Buying Land

What happens if I can’t afford to buy my land when it registers?

This is an extremely common question that we are asked when we have clients purchasing unregistered land.

The short answer is that regardless of the change in your circumstances, you are still locked into a contract that is required to be completed.

It is therefore extremely important that when you purchase unregistered land you should be aware of all of the changes in circumstances that may occur while you are waiting for your land to register, such as:

  • Loss of job
  • Death of a party to the contract
  • Separation
  • The block of land losing value (worth less than what you are paying)

Unfortunately, none of these circumstances allow you to get out of the contract. You are still legally bound to complete your purchase.

What are the consequences if I then do not complete my purchase?

The consequences are quite severe and include:

  • You will be issued with a legal notice by the developer/vendor giving you a specific time in which you need to complete (settle) called a Notice to Complete.
  • If you then still do not settle, the developer/vendor can terminate the contract and claim the deposit that you paid when you first purchased the land.
  • On top of the loss of your deposit, the developer/vendor can commence legal action to recover any further losses they suffer.

From this you can see how important it is to be sure of your decision and circumstances when you are considering purchasing unregistered land.

Purchasing unregistered land

So I asked my client, I said, “What did you discover having already bought unregistered land that you didn’t expect?” The response I received, which inspired me to write this blog was “they lie about registration”. This blogs not about how developers lie, but it is about what you as a purchaser of unregistered land need to consider even after you’re told the anticipated registration date. You need to be aware as a purchaser of unregistered land that while you are provided with an anticipated date for registration, this date is approximate only and subject to change. There are two things to consider, the process involved in registering land and the provisions in the Contract for Sale.The developer doesn’t have control over registration of the land because there are processes that need to be followed and third parties that are involved in these processes. Before land is ‘registered’ construction works need to be completed, council must approve the plan of subdivision and the plan of subdivision must be lodged to the Land and Property Information. In this process there are several parties involved, it is because of this that registering the plan of subdivision can take time. It is also because of this that exact time frames of when the land will register cannot be given.

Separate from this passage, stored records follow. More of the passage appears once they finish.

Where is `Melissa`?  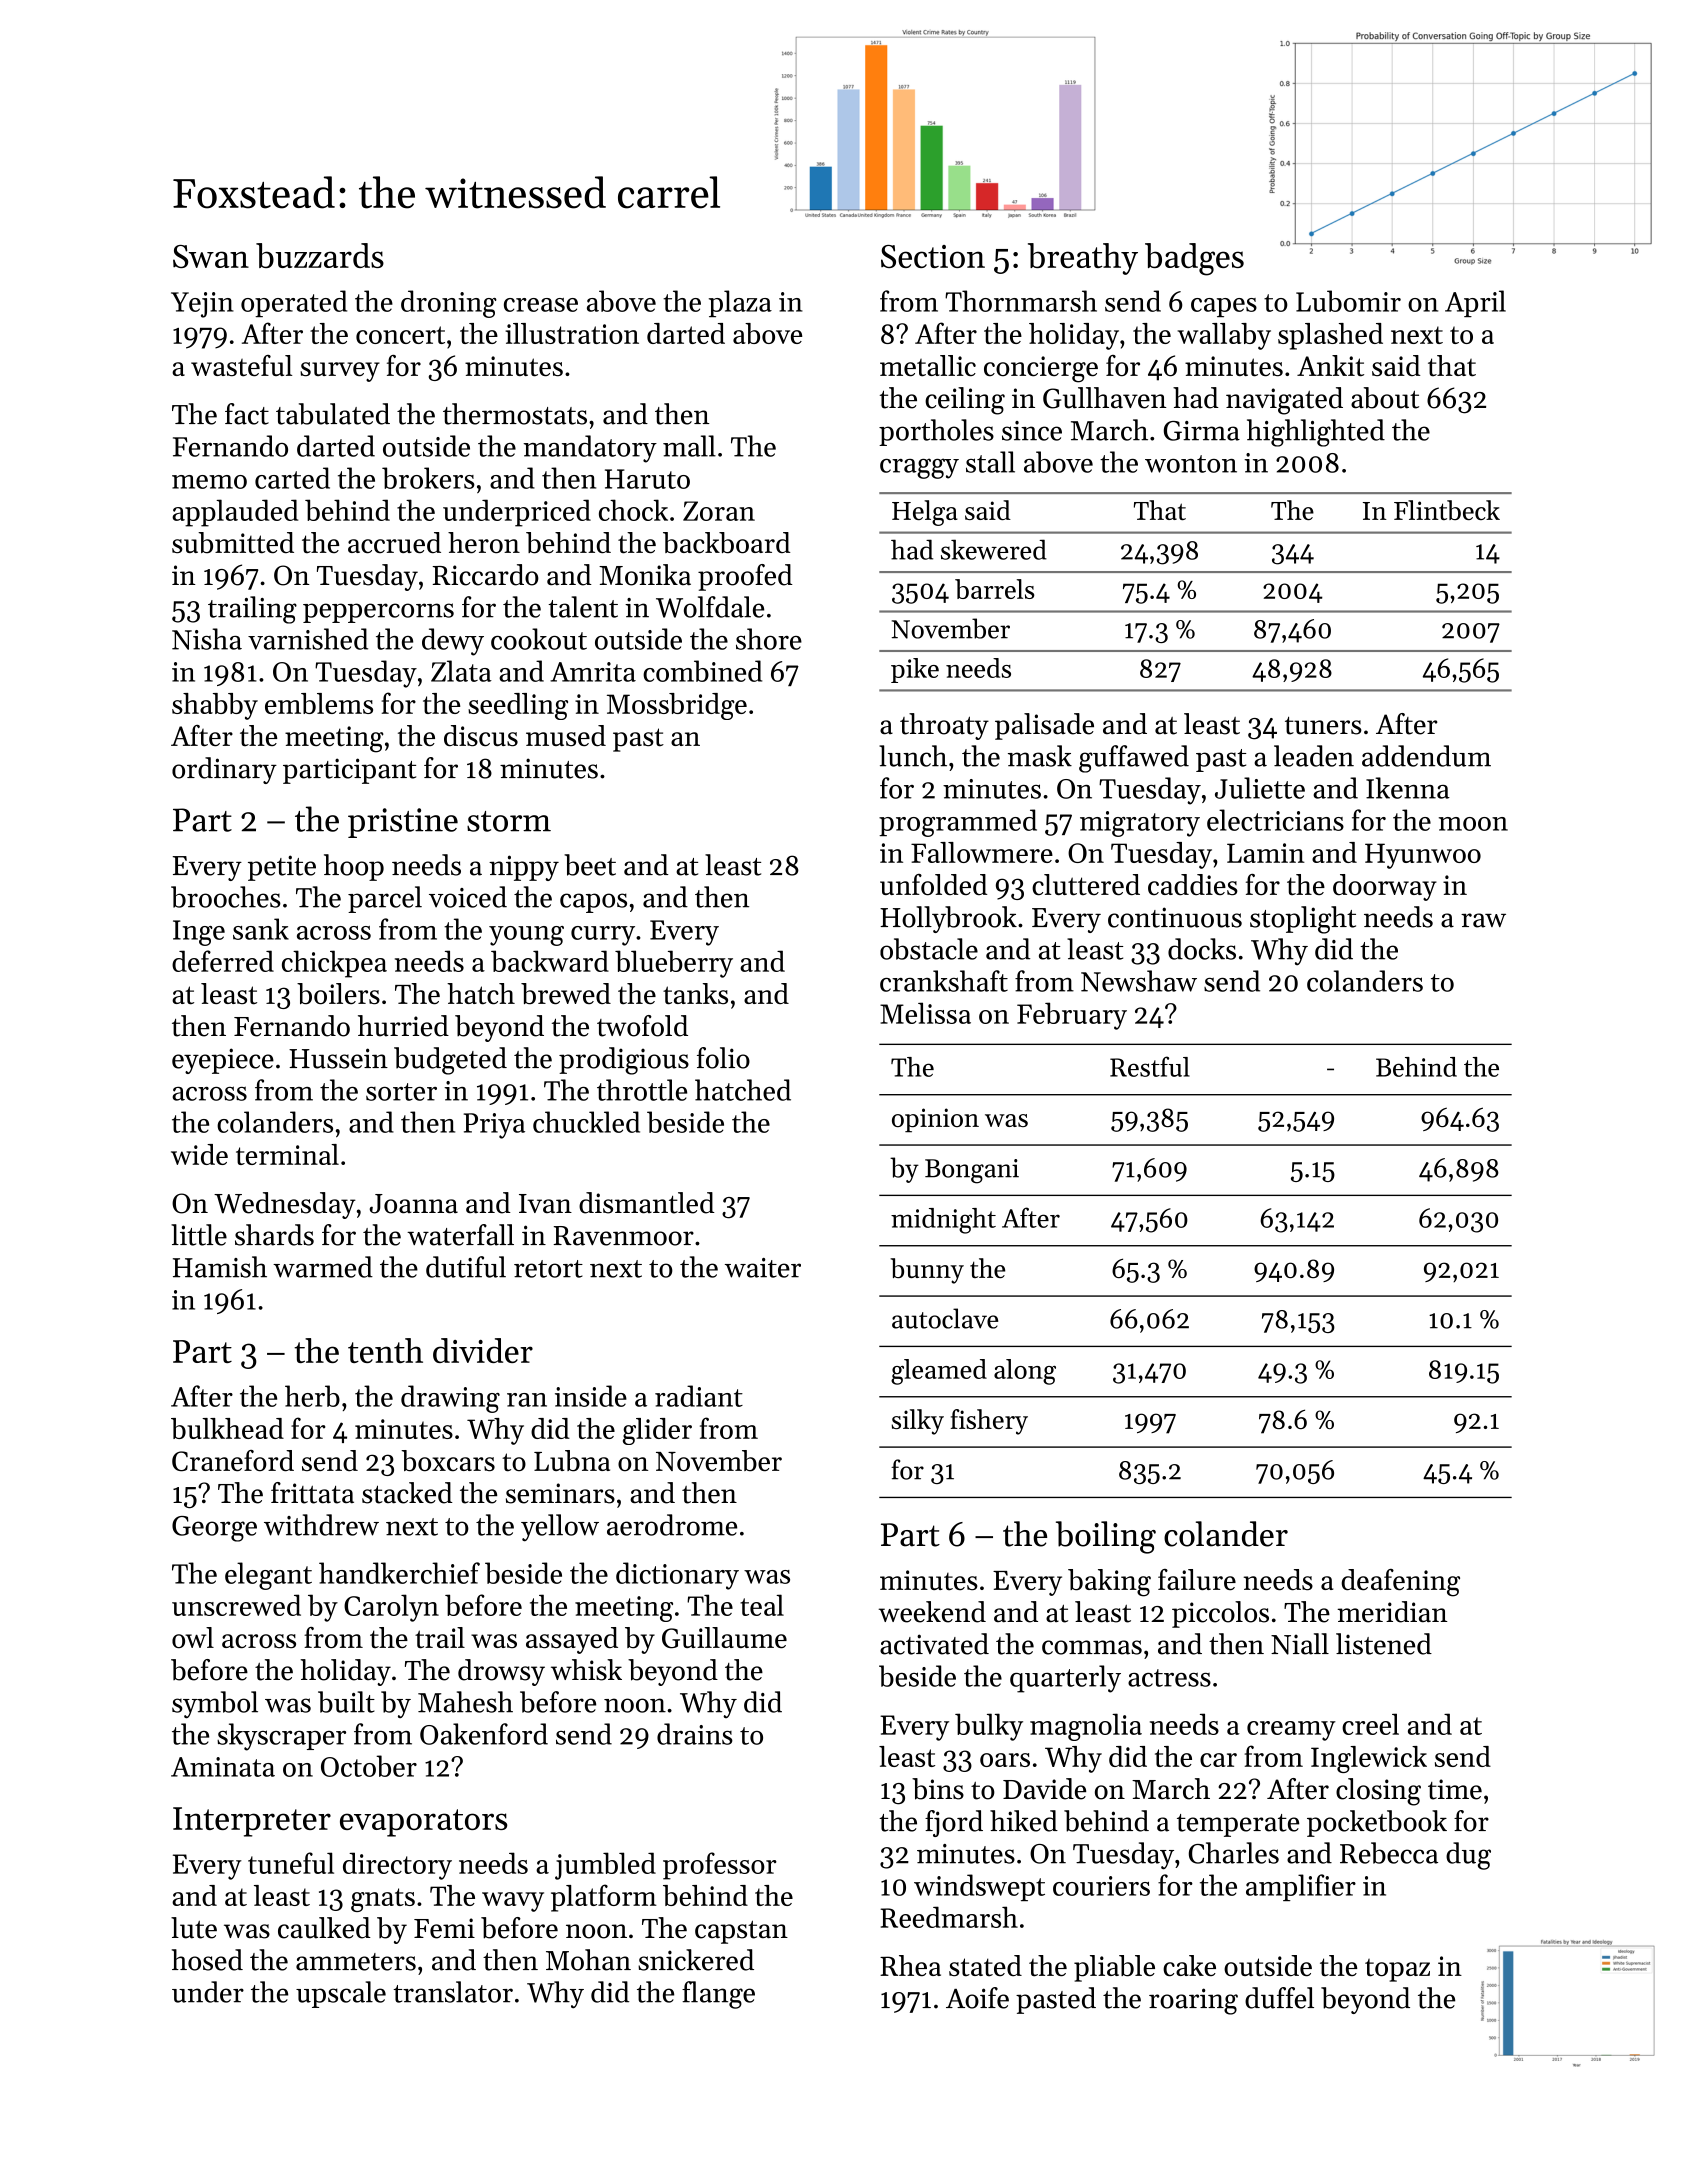 Melissa is located at coordinates (925, 1013).
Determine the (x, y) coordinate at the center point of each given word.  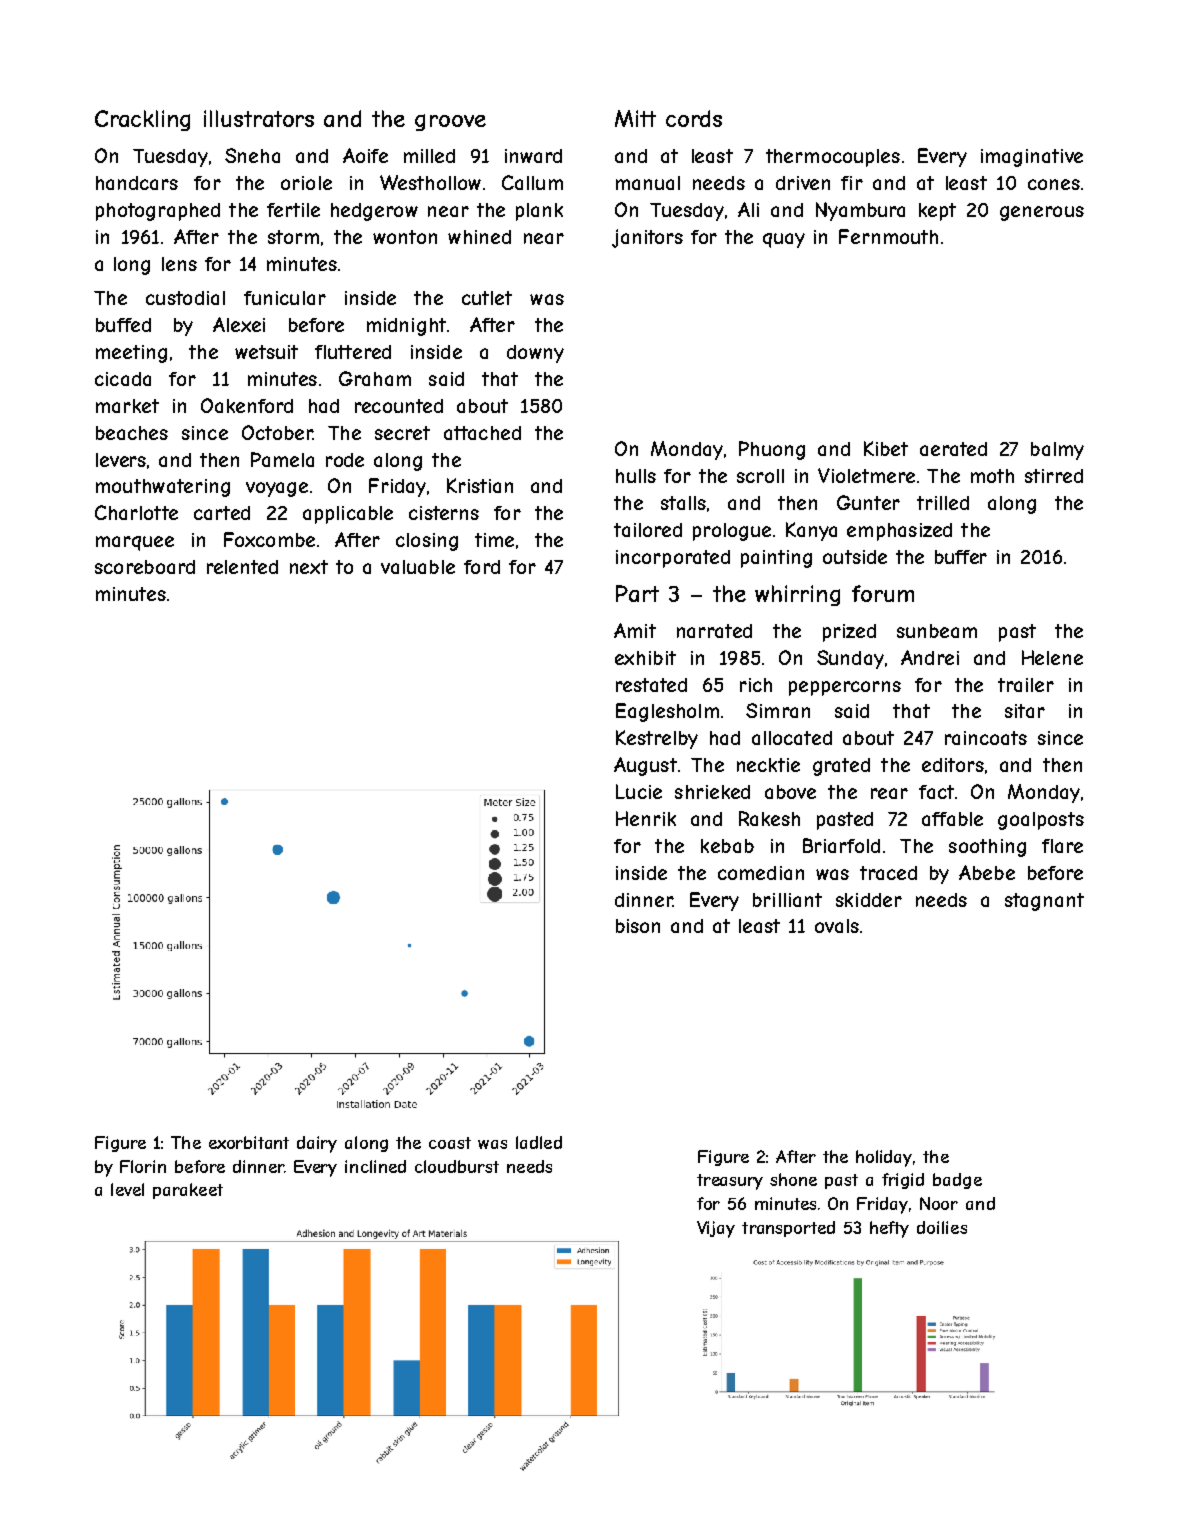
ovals (837, 926)
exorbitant (249, 1142)
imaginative (1032, 158)
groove (450, 122)
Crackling (142, 120)
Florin (143, 1166)
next (309, 567)
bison (638, 926)
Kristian (480, 485)
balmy (1057, 451)
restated (651, 685)
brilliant (787, 900)
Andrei (930, 657)
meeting (131, 354)
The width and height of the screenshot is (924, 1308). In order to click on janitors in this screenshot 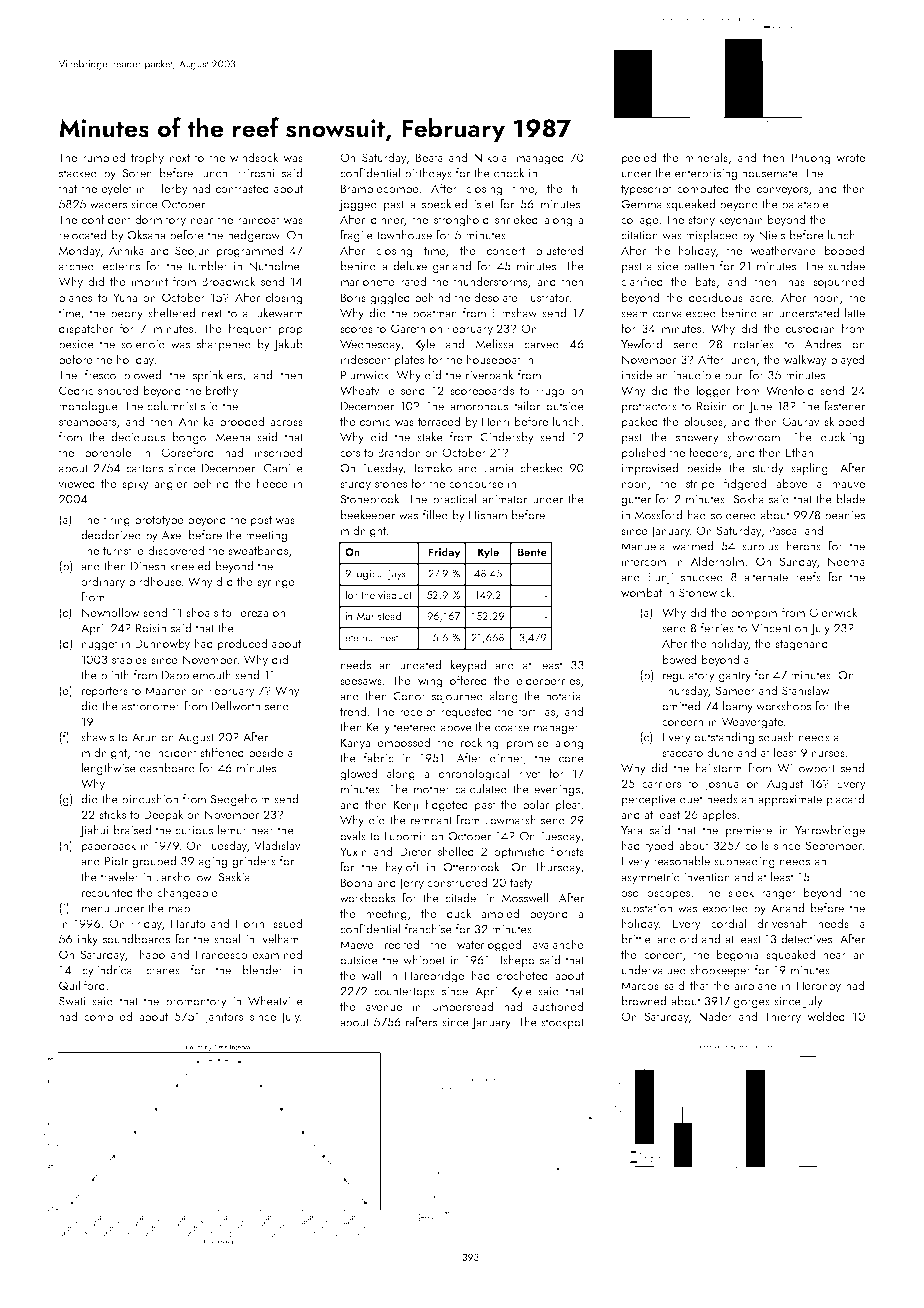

Generally speaking in a Contract for Sale of unregistered land, there is a provision for what’s called a ‘sunset date’. This is the latest date that the developer has to have the land registered by. It’s your worst-case scenario. This date is important to consider because as a worst-case scenario you could be waiting until then. It’s only until this date is exceeded that you have any options. In most cases, if the sunset date is exceeded, you have the option to elect to no longer proceed with the purchase.

So it’s risky business purchasing unregistered land but that doesn’t mean you shouldn’t, now though, you are more prepared and can enter these sorts of transactions with a better understanding.